Voci da tutto il mondo per un unico, grande messaggio di speranza: quello del rispetto assoluto della dignità femminile; una giornata, quella dell’8 marzo, da declinare al femminile da parte di tutti e che impone un bilancio del cammino fatto dalle donne, dei traguardi faticosamente conquistati, delle sfide ancora aperte, della lotta da combattere insieme per abbattere la mole di violenza che l’altra metà del cielo subisce.
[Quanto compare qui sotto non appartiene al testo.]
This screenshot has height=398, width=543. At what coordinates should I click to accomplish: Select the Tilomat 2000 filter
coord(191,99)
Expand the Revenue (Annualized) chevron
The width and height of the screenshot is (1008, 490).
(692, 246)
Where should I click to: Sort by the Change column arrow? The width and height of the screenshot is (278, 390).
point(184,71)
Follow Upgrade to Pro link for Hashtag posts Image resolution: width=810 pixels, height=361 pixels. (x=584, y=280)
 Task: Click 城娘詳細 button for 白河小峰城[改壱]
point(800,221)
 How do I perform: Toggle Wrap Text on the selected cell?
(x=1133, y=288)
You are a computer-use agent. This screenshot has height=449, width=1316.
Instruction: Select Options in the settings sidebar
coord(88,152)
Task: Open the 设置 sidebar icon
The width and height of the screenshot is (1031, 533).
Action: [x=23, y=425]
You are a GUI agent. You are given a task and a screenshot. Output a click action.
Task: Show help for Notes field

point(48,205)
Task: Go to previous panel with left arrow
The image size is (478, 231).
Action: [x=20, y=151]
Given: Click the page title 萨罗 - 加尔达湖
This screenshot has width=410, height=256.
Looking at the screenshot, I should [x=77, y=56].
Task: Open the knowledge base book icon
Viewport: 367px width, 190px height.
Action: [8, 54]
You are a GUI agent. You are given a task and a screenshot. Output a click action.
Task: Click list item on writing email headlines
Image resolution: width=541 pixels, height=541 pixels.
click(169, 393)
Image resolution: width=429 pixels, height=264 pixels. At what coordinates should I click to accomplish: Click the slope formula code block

Un cancro sociale, sinonimo di barbarie, che non si può tacere.
Transitare a fianco del male senza fare nulla, scrollare le spalle, scegliere l’omertà e l’indifferenza ci rende corresponsabili di morti assurde.
La “Giornata internazionale della donna”, allora, non dovrà avere solo lo stesso cerimoniale di sempre: convegni, cortei, mostre, dibattiti, fiori, promesse a buon mercato, bensì una presa di coscienza chiara e netta per sconfiggere l’ottuso maschilismo che, con sterili pretesti, continua a negare i sacrosanti diritti delle donne. Pur celebrata da artisti e cantata da poeti, nonostante i sigilli di pari dignità con l’uomo impressi da Dio sin dall’inizio della Creazione, le donne continuano a lottare per il riconoscimento del valore “persona”.
Il discorso è chiaro, non c’è possibilità di equivoco: Dio creò l’uomo e la donna a sua immagine, quindi sostanzialmente uguali, per sottolineare la complementarietà dei due esseri che trovano nell’unione la loro completezza.
Basta, quindi, donne ferite, violate, umiliate, isolate, soppresse. Donne che portano, per sempre, nel corpo e nell’anima, i segni di incontri con uomini privi di valori, cattivi, immaturi, mai cresciuti. I centri di aiuto e le associazioni di volontariato stanno facendo molto per tendere una mano alle donne in difficoltà e per annullare le sopraffazioni che hanno, a monte, una visione distorta della donna. L’uomo fatica ad accettare un rifiuto, segno di indipendenza e di coraggio.
Ed allora accanto alle leggi e alle pene, necessarie e indispensabili, urge un’opera educativa fin dai primi anni di vita. L’educazione all’affettività da parte dei genitori e degli educatori è importantissima per un recupero convinto, profondo e radicale della questione femminile, rimuovendo ogni sorta di pericoloso pregiudizio, aprendo la strada alla serena convivenza nel rispetto reciproco della dignità delle due metà del mondo.
Per il prossimo 8 marzo, oltre ai rami “ridenti” della mimosa effimera, vorremmo regalare ad ogni donna, al di là dell’età anagrafica, prigioniera o recidiva da amori malati, la forza della libertà e del volersi bene. Nessuna seconda chance per i danni subiti. Raggiungere un livello di autonomia tale da sentirsi appagate, anche sole, implica scelte a volte difficili, ma certamente più giuste di quelle che portano a rendersi complici della propria infelicità.